Books February 2014

True to Form

Red or Dead paints picture of Bill Shankly

• Author’s staccato writing style riled critics
• Spent nine years teaching before first book
• Praises Liverpool manager’s persistence


David Peace’s latest book, Red or Dead, may have “divided the critics”, he said, but the support of the family of Bill Shankly, the famous former manager of Liverpool Football Club (FC), and the club itself mean more to him than a provocative review.

“That’s the nature of the book”, the Tokyo-based author said with a shrug. “It is in that style and is written about a man who was out of step with his time. Socialism was a part of the way Shankly was brought up and the way he lived his life, going against the grain”.

Raised in Ossett, West Yorkshire, 46-year-old Peace returned to live in Tokyo in 2011 with his wife and two children after living in the UK for two years.

Named by Granta in 2003 on the “Best of Young British Novelists” list, Peace shot to prominence with Red Riding Quartet.

His reputation only grew with his subsequent novels: The Damned Utd, based on Brian Clough’s short spell as manager of Leeds United Football Club in 1974, and the three thrillers set in post-war Japan that began with Tokyo Year Zero, published in 2007.

Inspired by his father’s efforts to write a novel, Peace said he knew he wanted to be an author at the age of eight.
“Even after I started writing, there were plenty of moments of self-doubt”, Peace said.

After obtaining a degree from Manchester Polytechnic, Peace spent two years writing a book while on the dole and, in 1992, sent the product of those two years to every publisher in the UK. It was rejected by each of them.

“That was the lowest I’ve ever felt in terms of my writing”, he said. “I wanted a complete break and went to Istanbul in 1992 for two years, and that was the only time that I never wrote anything. I came to Japan in 1994 and started teaching in Shin-Koiwa in Tokyo.

“I didn’t know the language and didn’t know anyone, so I regularly went to used bookshops—this was all before the internet—and I read, read, read. In the end, I ran out of books to read so I decided to write the book that I wanted to read”.

Peace’s first book was heavily influenced by American-style crime novels. Habitually an early riser, he used to put in five hours before going off to teach and then come back in the evenings to revise the manuscript.

It was not until nine years later, however, that he could finally give up teaching. Today he still rises at 5am before putting in a full day at the office researching or writing.

Not all the reviews of his latest book have been completely positive, with some critics finding his trademark use of repetition and short staccato sentences uncomfortable.

“I always insist that the style comes first”, he said. “With Red or Dead, it was a novel, not a biography of Bill Shankly”.

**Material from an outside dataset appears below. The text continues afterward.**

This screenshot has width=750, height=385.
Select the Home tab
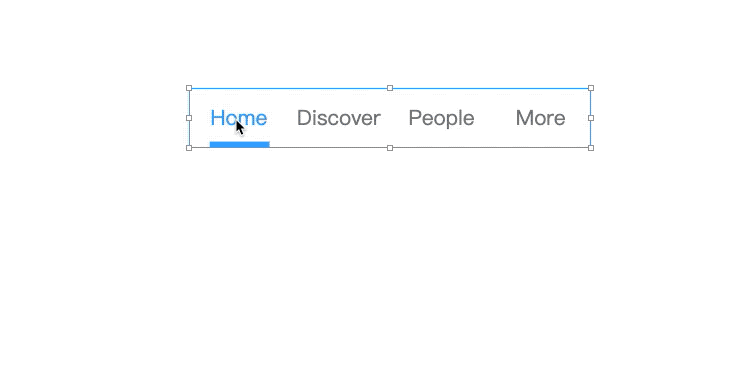click(239, 118)
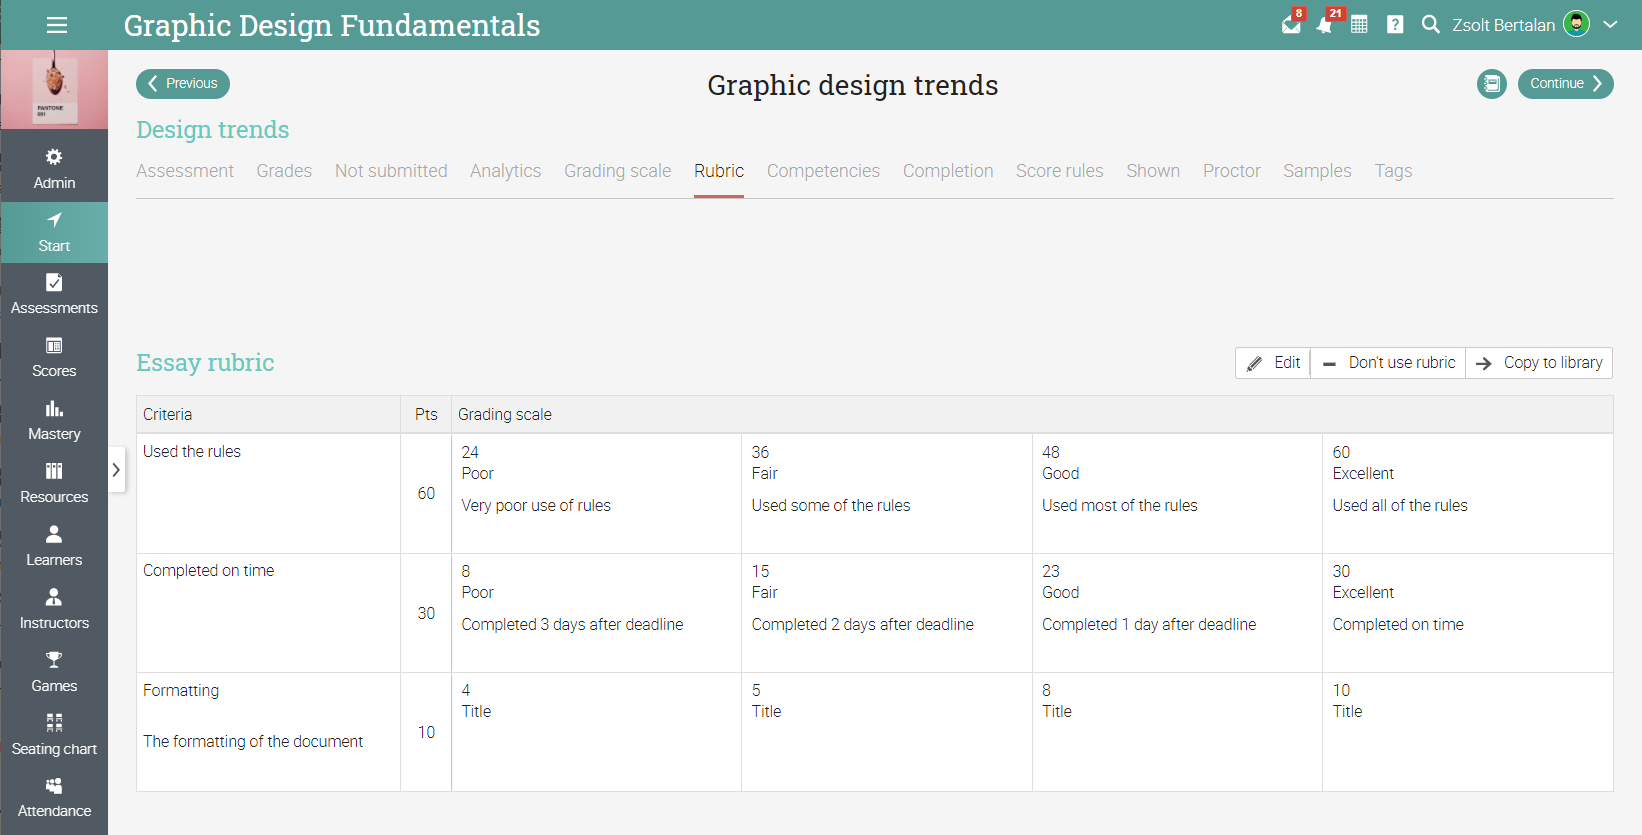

The book follows Liverpool FC’s rise from 1959 to 1974. Peace says he did not write it for supporters of Liverpool—“because they all know it by heart anyway”—but more for people outside Liverpool and football, and to show what Shankly did for the city and the club.

“I also wrote it for my son and my daughter because the man and those times are such an antithesis to modern life, the quick fix, the sense of entitlement that people have now”, he said. “There’s no sacrifice or struggle today.

“The repetition is in there to underline the struggle he had to go through. There were seven years when Liverpool didn’t win anything, although they came really close, and Shankly just went back and started again.

“I thought about that as I was trying to record it”, he said. “You can’t take a shortcut; you have to write about it. It uses simple language; football is relentless like a river and I wanted to try to capture that river of repetition with short sentences, incremental change”.

The reception from Merseyside has been “great”, Peace said, with Shankly’s family supportive and generous. That’s a testament to the man and the family, he added.

“It’s a trait of the Shanklys to bring out the best in other people. The fact that ex-players like Willie Stevenson have come out and said I got it 85% right and hearing that these people liked the book has been like a magic shield to me”.